Jia, Hu (State Key Laboratory of Oil and Gas Reservoir Geology and Exploitation at Southwest Petroleum University) | Chen, Hao (State Key Laboratory of Oil and Gas Reservoir Geology and Exploitation at Southwest Petroleum University)
Using mature Cr3+/partially hydrolyzed polyacrylamide (HPAM) gel can reduce filtration for water shutoff in the fractured reservoir. Whether the mature gel can act as a fluid-loss-control pill for well-workover operation is worth investigating. In this paper, we start a systematic experimental study to reveal the physical process and fluid-loss-control mechanism of the Cr3+/KYPAM (salt-tolerant polymer) gel used for overbalanced well workover.

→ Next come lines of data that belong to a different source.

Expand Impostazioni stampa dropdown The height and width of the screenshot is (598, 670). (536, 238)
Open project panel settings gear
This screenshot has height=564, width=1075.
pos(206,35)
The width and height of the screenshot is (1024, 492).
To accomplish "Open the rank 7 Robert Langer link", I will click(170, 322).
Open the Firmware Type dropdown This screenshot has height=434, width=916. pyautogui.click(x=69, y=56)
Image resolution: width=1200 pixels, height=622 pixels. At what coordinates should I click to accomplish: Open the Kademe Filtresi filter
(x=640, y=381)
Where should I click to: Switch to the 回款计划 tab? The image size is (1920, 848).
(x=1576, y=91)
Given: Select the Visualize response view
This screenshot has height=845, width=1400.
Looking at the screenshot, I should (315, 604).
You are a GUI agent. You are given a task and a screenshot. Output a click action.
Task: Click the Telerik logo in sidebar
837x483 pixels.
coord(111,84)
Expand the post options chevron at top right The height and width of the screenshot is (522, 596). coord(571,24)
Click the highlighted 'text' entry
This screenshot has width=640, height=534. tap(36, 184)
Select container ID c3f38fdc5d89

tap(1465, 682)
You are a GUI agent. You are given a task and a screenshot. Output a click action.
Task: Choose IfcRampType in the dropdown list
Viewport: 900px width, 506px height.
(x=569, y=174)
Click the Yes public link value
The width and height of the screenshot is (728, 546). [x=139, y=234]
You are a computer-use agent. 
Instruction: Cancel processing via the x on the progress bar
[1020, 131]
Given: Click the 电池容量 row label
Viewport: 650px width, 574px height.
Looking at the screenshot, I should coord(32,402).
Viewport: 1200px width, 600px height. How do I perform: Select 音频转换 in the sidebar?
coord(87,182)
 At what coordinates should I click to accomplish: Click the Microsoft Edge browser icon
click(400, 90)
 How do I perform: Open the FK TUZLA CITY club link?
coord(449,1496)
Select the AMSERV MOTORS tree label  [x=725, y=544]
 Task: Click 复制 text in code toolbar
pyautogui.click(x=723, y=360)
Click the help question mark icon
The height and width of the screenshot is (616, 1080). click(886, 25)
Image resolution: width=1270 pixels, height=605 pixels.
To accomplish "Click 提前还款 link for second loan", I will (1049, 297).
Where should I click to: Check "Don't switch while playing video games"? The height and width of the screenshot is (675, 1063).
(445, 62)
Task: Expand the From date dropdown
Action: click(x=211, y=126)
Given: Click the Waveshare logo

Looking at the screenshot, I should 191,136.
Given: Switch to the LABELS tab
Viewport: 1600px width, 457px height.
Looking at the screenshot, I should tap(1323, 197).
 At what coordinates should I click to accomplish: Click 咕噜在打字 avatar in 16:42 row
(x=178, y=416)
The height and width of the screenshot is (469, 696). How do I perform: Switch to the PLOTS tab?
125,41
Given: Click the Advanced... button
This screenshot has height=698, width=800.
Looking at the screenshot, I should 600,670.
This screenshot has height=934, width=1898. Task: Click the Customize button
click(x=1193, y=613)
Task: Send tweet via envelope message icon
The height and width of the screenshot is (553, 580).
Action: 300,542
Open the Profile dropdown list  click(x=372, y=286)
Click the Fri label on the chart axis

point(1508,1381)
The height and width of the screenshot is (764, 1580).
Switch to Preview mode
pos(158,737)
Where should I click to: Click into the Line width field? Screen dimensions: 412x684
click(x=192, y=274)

The polymer gel used in this study is formulated with a combination of 0.4 to 0.6 wt% KYPAM and added 0.02 to 0.04 wt% chromium acetate, which can provide a gelation time between 2 and 4 hours, and with a maximum gel strength of Code G at a temperature of 30°C. Results show that the mature Cr3+/KYPAM gel can withstand positive pressure of 10 MPa for a period of 120 minutes with average fluid-loss volume of 15 cm3 for the core permeability between 9.18 and 217 md, indicating a favorable fluid-loss-control performance. The regained-permeability recovery can reach up to 85% for different core permeabilities. Scanning-electron-microscope (SEM) pictures show that a dense structure was formed in the gel filter cake during fluid-loss experiment. The wettability results show that the core has a greater potential to increase its water-wet ability after interacting with Cr3+/KYPAM mature gel. Field test shows that a small amount of gel leakoff was observed during each reperforation process, whereas water cut decreased from 89.1 to 52.1% and oil production increased from 0.15 to 1.11 m3/d. This study suggests that the mature Cr3+/KYPAM gel can act as a fluid-loss-control pill in high-water-cut oil wells, which can provide an avenue to bridge the design philosophy of well workover and water shutoff.